The observation came from Justice Anu Malhotra while denying bail to a man accused in a crypto currency chit fund scam for allegedly inducing people to invest in the crypto currency in his firm on the assurance of high return upto 20-30% per month. 

"...taking into account the allegations levelled against the applicant of he with his associates having duped the complainants allegedly to the tune of Rs.2.5 Crores in the instant case which relates to an alleged commission of an economic offence, which offences corrode the fabric of democracy and are committed with total disregard to the rights and interest of the nation and are committed by breach of trust and faith and are against the national economy and national interest, whereby a large number of innocent investors have been duped of their hard-earned money, it is not considered appropriate to release the applicant on bail," the Court said. 

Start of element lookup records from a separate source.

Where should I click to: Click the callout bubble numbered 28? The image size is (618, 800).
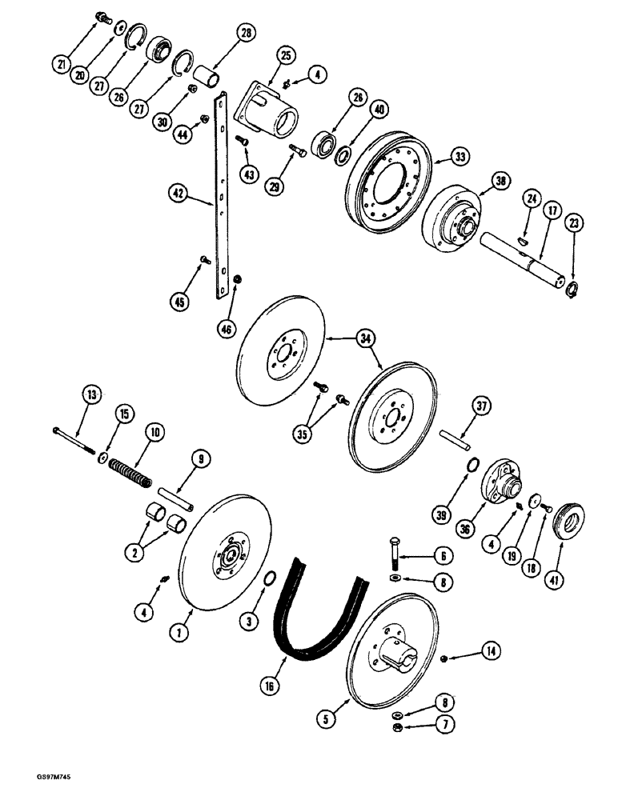243,34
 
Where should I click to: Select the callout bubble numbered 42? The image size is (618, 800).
179,192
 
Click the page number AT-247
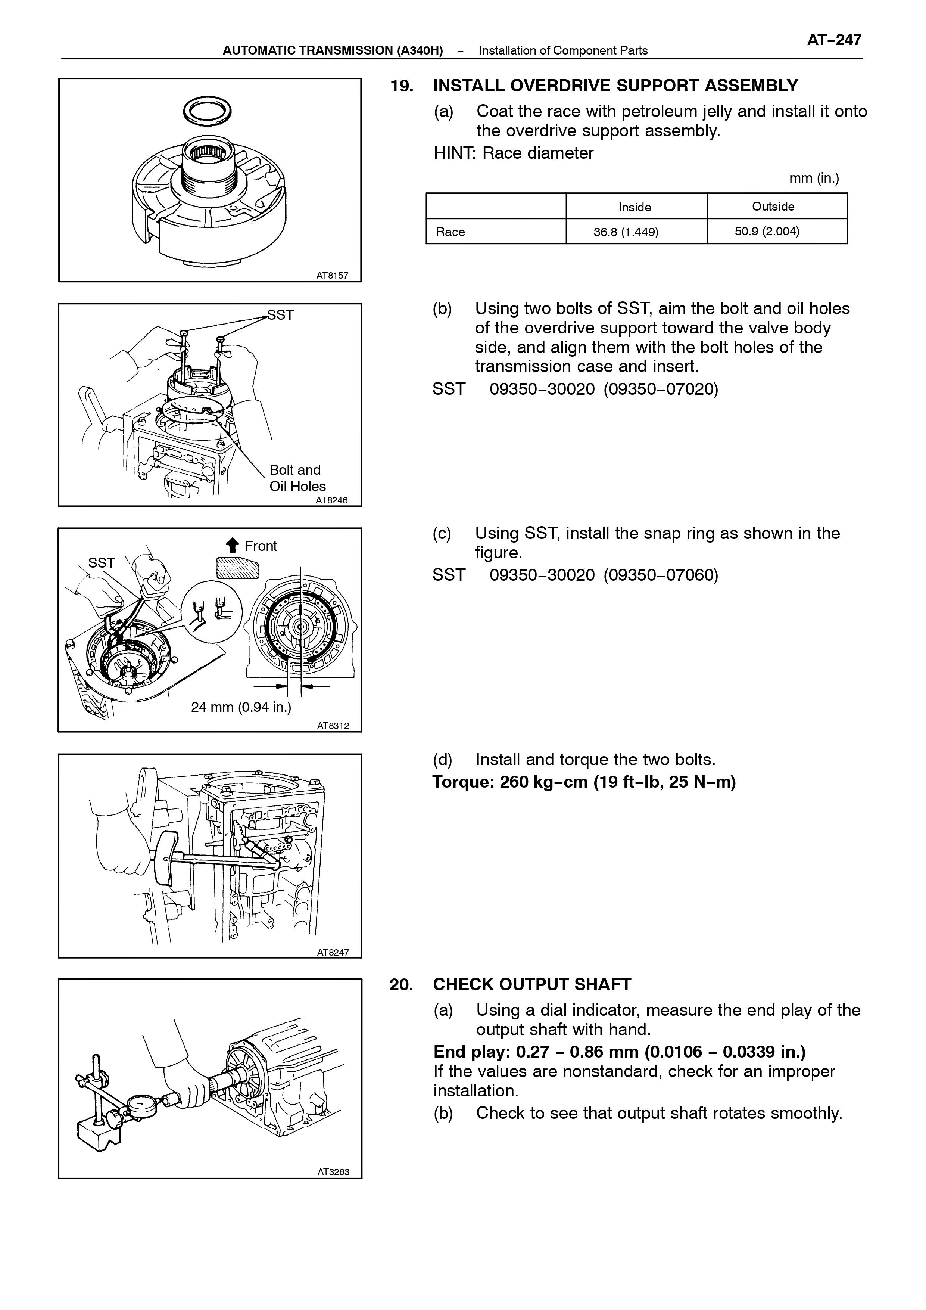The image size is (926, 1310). [x=834, y=40]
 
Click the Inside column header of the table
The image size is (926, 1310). [x=635, y=207]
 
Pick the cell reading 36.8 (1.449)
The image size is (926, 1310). [x=626, y=232]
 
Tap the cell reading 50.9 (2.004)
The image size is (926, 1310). [x=767, y=231]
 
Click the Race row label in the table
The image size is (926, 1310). [x=450, y=232]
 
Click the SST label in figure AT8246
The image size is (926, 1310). [x=281, y=315]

According to the status report filed in the matter, it was stated that the complainants were allured on the assurance of extra commission if more clients were brought for investment in the firm. 

Moreover, it was stated that the applicant and other accused in the case closed the office of their firm without returning the amount of the complainants.

It was the applicant's case that there was no prima facie case of cheating made out and that it is the prosecution's case based on the statements of complainants. 

It was further argued that the investors were aware of the fluctuating market of crypto-currency and non-certainty of returns and thus, having indulged in a speculative market, they cannot level allegations of cheating against him. 

Looking at the facts of the case, bail was denied to the applicant.

The Court osberved that the fact that despite running a gold business, the applicant did not return the mounts due to the complainants, cannot be overlooked.